# extrem leise 200/ 230 mm lüfter?



## Hans-dampf (25. November 2012)

*extrem leise 200/ 230 mm lüfter?*

hallo ich suche sehr leise Lüfter für mein Cooller master  Haf X Gehäuse

die integrierten 200 Lüfter sind mir doch etwas zu laut und mit einer lüftersteuerung lassen sich die Lüfter nicht auf eine angenehme lautstärke drosseln es dauert nicht lange das sie wieder auf 700 umdrehungen aufdrehen und das ist einfach zu laut

und wen wir schon dabei sind
welche Grafikkarte bis 200-400€ ist nahezu unhörbar

wichtig dass sie genug reserven für die nächsten 2-3 Jahre hat marke egal

Markentreue habe ich abgelegt enttäuschung Asus

Danke schon mal
Gruß Markus


----------



## facehugger (25. November 2012)

*AW: extrem leise 200/ 230 mm lüfter?*

Richtig leise ist kein 200mm-Luffi. Recht angenehm soll dieser sein:


BitFenix Spectre LED schwarz/blau, 200x200x20mm, 500-700rpm, 18dB(A) (BFF-BLF-20020B-RP) Preisvergleich | Geizhals Deutschland
und bei der Graka empfehle ich klar jene:


2048MB Asus GeForce GTX 670 DirectCU II Aktiv PCIe 3.0 x16 (Retail)
leiser ab Werk ist keine Pixelschleuder dieser Leistungsklasse

Gruß


----------



## Badewannenbehüter (25. November 2012)

Der Lüfter sollte auch leise sein, immerhin dreht er nur mit 500-700 rpm 

Die Asus 670 ist


----------



## Hans-dampf (25. November 2012)

*AW: extrem leise 200/ 230 mm lüfter?*

gibt es richtig leise lüfter in kleineren vormaten ?

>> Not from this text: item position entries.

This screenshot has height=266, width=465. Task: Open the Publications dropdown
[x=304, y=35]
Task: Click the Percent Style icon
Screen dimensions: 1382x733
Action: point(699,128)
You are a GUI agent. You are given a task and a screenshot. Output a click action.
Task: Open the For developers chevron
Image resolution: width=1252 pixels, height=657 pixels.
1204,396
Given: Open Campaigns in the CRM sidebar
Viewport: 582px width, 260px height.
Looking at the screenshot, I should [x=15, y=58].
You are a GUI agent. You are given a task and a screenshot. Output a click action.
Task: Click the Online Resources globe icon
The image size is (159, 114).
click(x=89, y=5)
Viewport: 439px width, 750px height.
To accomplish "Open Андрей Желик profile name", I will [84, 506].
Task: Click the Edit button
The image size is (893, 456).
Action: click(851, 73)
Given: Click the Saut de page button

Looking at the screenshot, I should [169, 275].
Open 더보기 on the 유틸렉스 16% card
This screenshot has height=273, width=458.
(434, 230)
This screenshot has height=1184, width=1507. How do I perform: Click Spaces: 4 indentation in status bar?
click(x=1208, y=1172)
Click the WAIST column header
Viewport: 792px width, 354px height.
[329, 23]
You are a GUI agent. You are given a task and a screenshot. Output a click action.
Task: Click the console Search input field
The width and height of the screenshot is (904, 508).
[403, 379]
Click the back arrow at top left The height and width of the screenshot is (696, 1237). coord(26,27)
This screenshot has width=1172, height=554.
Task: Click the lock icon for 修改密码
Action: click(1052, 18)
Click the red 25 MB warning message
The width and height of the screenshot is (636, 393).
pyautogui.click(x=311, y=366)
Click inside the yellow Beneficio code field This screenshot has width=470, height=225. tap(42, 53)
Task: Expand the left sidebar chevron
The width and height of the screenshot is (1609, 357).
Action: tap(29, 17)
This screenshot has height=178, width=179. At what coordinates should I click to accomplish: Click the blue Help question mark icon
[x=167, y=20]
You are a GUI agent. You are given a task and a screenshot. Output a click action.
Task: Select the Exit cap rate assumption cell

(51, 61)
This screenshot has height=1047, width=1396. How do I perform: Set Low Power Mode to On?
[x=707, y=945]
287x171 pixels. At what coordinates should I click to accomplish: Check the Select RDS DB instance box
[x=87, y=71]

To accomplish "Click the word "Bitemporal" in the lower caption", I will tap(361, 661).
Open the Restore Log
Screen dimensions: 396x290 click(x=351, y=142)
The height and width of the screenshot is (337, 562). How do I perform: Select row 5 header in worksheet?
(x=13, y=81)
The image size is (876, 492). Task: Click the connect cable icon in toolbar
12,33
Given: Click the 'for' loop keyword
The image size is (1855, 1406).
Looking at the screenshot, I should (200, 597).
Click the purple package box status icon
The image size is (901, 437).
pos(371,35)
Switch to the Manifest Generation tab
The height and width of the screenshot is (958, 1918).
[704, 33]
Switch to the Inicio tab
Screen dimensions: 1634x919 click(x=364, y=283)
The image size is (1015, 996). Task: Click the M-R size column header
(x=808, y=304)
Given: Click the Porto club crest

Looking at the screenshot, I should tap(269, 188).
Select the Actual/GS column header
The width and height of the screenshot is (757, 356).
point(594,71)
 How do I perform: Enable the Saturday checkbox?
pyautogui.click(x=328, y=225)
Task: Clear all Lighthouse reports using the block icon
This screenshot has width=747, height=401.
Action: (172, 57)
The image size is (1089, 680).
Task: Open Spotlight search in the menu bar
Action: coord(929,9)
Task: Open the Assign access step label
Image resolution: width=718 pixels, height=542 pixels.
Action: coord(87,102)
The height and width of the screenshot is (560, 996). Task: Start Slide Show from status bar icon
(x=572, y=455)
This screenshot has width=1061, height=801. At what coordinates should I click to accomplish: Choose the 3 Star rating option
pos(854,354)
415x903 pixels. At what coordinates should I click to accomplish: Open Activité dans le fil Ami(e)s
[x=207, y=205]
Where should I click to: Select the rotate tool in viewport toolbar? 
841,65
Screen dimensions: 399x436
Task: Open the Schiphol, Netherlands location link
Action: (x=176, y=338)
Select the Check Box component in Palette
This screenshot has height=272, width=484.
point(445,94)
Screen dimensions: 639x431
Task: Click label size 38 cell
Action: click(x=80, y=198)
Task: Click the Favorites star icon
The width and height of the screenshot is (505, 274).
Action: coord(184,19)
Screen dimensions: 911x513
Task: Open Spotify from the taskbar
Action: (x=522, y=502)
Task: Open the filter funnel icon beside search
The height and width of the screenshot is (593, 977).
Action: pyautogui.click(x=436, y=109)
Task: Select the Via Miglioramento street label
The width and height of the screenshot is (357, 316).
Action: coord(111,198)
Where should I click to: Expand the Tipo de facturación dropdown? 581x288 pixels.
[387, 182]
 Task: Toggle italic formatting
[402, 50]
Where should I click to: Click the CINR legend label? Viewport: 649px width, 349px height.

wichtig nahezu unhörbar solte er sein

platz ist ja genügend voranden das es ein paar mehr von den kleineren lüfter eingebaut werden könten
wenn  dafür ruhe in der kiste ist

Keine Ati?


----------



## facehugger (25. November 2012)

*AW: extrem leise 200/ 230 mm lüfter?*

Fast unhörbar ist dieser:


Noiseblocker NB-eLoop S-Series B12-1 Preisvergleich | Geizhals Deutschland
leise sind aber auch diese günstigeren Luftschaufler:


Enermax T.B.Silence 120x120x25mm, 900rpm, 71.54m³/h, 11dB(A) (UCTB12) Preisvergleich | Geizhals Deutschland
Scythe Slip Stream 120 800rpm (SY1225SL12L) Preisvergleich | Geizhals Deutschland
oder in 140mm:


Noiseblocker NB-BlackSilentFan XK1, 140x140x25mm, 800rpm, 60m³/h, 12dB(A) Preisvergleich | Geizhals Deutschland
Noiseblocker NB-BlackSilentPRO PK-1, 140x140x25mm, 700rpm, 49m³/h, 9dB(A) Preisvergleich | Geizhals Deutschland
die sind natürlich deutlich kleiner und kommen mit weniger Durchsatz...

Gruß


----------



## Hans-dampf (25. November 2012)

*AW: extrem leise 200/ 230 mm lüfter?*

ich werdeden nehmen  Noiseblocker NB-Multiframe M12-S1, 120x120x25mm, 750rpm, 58m³/h, 8dB(A) Preisvergleich | Geizhals Deutschland

3 oben  1 an der front

4 an der seite 1 hinten dass solte reichen


----------



## facehugger (25. November 2012)

*AW: extrem leise 200/ 230 mm lüfter?*

Soll der Tower abheben Auch für einen Gaming-PC reicht ein einblasender (Font) und ein ausblasender (Heck) Luffi im 120mm-Format gut aus. Vielleicht noch einen in den Deckel knallen (ebenfalls ausblasend) und gut ist

Gruß


----------



## Abductee (25. November 2012)

*AW: extrem leise 200/ 230 mm lüfter?*

Ich würd von den von Multiframes abraten, die Befestigung mit den Gummibacken ist sehr wackelig.
Das funktioniert nur mit wirklich langen Schrauben.
Ich hab mehrere von den "günstigeren" Noiseblocker NB-BlackSilentFan XK1, 140x140x25mm, 800rpm, 60m³/h, 12dB(A) Preisvergleich | Geizhals Deutschland auf voller Drehzahl laufen und die sind wirklich leise und ruhig.
Mein Tower steht mit 4x140 genau neben dem Sofa und meine Frau bemerkt es gar nicht das er läuft.


----------



## facehugger (25. November 2012)

*AW: extrem leise 200/ 230 mm lüfter?*



Abductee schrieb:


> Mein Tower steht mit 4x140 genau neben dem Sofa und meine Frau bemerkt es gar nicht das er läuft.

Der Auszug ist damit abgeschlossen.